The plans he’d told her about in the chilly garden, and the absurdity of a future he’d envisioned for them both had broken her agreement, for it would have been a risk.
I had no choice but to turn him down. Even though she’d loved him fiercely with all the power of an innocent heart and first love.
It still stung after all these years, parting from him, and she heard the words she’d given him on that long-ago winter’s night ringing in her ears as if she’d just uttered them.
In her mind’s eye, the shock on his face that had quickly changed into anger burned through her soul.
She’d sealed their fate, and nothing had ever been the same since.
Christmas hadn’t been the same, even if she had passed happy holidays with her husband and the children. Now, Christmas was riddled with sadness on all fronts.
“Lucy?” Lydia touched her arm and brought her back to the present. “I didn’t mean to cause you grief.”
Her hand trembled so badly she was obliged to set the china teacup down on the low table in front of her.
“I am fine.” She met the concerned eyes of her children and forced the memories back into the dark recesses of her mind, where she prayed they would stay.
It wouldn’t do to dwell on the past, for she couldn’t change it.
Both she and Colin had moved on. And no one could replace Jacob.
“Yes, at one time Colin and I were… close, but things didn’t work out as we’d thought.
” She shrugged. “That is how life goes.”
“Oh, Mother, what a sad story. Failed romance is so… tragic!” Beatrice came over from the low sofa across the table to wedge herself onto the seat next to Lucy.

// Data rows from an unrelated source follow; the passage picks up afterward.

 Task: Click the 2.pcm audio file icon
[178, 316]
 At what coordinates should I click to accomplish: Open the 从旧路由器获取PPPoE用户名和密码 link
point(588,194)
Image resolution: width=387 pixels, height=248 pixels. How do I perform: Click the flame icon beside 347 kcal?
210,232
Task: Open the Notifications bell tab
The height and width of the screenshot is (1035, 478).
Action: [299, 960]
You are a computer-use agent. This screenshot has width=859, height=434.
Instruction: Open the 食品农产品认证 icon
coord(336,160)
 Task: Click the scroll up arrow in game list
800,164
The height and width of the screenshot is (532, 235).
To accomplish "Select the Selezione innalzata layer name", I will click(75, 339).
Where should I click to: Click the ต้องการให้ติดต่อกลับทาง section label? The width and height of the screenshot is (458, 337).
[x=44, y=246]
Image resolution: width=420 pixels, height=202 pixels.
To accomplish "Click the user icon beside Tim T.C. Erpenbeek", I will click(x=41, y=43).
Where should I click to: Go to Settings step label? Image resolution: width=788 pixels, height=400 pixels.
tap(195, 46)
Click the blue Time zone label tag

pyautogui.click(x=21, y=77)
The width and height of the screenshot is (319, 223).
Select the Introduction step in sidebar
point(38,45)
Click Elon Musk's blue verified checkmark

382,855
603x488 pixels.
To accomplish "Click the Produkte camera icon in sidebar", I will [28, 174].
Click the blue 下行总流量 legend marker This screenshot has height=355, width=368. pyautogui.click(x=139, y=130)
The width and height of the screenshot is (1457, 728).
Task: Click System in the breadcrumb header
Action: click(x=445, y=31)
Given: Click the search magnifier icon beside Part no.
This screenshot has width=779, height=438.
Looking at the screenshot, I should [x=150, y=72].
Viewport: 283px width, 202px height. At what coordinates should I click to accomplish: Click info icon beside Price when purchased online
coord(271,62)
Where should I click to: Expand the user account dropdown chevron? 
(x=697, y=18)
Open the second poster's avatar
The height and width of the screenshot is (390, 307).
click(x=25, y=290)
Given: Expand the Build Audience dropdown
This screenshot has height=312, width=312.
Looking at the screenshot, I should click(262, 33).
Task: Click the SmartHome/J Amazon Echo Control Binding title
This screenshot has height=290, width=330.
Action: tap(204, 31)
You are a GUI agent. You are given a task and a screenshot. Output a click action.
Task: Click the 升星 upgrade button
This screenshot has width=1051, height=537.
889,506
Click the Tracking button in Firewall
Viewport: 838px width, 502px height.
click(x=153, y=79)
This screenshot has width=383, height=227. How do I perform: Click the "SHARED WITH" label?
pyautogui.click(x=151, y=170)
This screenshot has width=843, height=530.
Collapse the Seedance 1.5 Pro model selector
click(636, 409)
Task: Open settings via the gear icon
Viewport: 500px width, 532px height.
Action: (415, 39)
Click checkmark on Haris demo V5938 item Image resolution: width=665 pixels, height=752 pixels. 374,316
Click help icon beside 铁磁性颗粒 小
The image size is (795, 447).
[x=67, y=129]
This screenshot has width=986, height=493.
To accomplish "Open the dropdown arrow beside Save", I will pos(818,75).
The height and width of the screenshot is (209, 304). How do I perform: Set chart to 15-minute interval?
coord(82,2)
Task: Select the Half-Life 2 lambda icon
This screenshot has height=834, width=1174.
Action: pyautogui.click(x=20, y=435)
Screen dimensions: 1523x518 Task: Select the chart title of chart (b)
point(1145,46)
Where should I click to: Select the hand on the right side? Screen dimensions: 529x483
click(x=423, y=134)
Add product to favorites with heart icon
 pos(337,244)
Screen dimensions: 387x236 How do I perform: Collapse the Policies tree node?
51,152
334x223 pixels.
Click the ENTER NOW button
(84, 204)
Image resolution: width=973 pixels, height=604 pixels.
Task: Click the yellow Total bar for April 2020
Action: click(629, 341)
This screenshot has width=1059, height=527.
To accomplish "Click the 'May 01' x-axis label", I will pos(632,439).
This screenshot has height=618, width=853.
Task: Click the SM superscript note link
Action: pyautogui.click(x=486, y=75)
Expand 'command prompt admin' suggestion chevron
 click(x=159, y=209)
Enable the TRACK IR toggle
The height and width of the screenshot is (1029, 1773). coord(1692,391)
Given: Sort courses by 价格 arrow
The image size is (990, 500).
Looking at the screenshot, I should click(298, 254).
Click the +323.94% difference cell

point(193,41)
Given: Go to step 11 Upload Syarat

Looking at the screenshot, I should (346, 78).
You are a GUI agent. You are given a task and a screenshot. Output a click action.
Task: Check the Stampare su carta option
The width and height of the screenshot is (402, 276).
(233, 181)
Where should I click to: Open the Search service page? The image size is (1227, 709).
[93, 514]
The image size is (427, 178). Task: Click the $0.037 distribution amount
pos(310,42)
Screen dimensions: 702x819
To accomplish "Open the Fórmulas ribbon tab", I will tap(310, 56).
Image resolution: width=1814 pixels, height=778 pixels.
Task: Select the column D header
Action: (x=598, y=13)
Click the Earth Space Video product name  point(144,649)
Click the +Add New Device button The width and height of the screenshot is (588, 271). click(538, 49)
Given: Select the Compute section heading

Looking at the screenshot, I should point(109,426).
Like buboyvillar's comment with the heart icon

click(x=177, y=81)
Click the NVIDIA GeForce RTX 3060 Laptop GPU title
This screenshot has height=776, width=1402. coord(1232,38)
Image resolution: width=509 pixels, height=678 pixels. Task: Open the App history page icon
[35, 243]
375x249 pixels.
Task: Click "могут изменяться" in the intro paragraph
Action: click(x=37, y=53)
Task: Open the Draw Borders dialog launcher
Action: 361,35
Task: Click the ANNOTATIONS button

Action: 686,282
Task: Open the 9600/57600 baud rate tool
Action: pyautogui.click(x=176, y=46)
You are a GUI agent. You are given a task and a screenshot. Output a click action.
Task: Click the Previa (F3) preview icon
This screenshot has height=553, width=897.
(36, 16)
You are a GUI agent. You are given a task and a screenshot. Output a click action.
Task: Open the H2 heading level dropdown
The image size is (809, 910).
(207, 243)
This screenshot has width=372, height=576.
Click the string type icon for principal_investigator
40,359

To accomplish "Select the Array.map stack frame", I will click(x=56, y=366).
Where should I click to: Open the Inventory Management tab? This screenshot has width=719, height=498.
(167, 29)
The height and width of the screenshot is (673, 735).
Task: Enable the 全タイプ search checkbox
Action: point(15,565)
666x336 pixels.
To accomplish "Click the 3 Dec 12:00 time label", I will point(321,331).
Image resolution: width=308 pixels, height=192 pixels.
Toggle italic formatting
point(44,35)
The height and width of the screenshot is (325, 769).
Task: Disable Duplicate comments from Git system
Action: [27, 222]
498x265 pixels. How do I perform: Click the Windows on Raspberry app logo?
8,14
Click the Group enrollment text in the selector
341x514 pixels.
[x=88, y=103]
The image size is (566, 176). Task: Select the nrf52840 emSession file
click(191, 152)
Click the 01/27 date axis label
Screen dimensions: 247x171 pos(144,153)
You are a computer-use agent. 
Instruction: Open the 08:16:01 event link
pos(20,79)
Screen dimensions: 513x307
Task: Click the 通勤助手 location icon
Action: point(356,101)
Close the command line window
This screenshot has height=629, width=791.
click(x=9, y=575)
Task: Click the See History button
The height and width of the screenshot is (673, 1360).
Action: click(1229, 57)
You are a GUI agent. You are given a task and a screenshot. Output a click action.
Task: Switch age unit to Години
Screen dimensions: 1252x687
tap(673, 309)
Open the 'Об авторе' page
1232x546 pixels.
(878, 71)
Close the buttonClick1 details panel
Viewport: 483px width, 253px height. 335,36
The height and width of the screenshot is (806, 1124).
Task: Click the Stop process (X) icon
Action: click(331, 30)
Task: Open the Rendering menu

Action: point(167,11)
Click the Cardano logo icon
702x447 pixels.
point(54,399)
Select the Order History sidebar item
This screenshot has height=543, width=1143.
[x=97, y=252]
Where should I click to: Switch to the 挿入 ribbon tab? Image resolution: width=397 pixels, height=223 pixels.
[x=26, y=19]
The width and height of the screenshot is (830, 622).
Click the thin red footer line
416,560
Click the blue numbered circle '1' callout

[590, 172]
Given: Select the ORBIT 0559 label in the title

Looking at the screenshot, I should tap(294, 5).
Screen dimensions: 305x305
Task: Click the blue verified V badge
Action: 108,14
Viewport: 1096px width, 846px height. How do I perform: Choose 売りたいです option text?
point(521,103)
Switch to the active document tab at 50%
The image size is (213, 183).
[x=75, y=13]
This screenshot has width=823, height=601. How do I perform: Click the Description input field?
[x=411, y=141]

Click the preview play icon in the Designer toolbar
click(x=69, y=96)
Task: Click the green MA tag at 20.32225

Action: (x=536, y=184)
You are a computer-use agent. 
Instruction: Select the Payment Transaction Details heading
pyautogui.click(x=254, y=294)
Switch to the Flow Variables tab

Her brown-blonde curls bounced and ran riot down her back, caught up with a blue satin ribbon.
Both of her children resembled their father.
Only the shape of their eyes, noses and mouths came from her. “You should have told us.”
“It is nothing but a romance from the days of my youth.” She waved a hand. “I went on to live a happy life, find romance again, so all is well.”
“Except the fact you would rather the Christmas holidays never happen,” Simon was quick to point out. Then he jammed a nut cake into his mouth. The boy was always eating. “And you certainly don’t wish to return to Lancaster Hall.”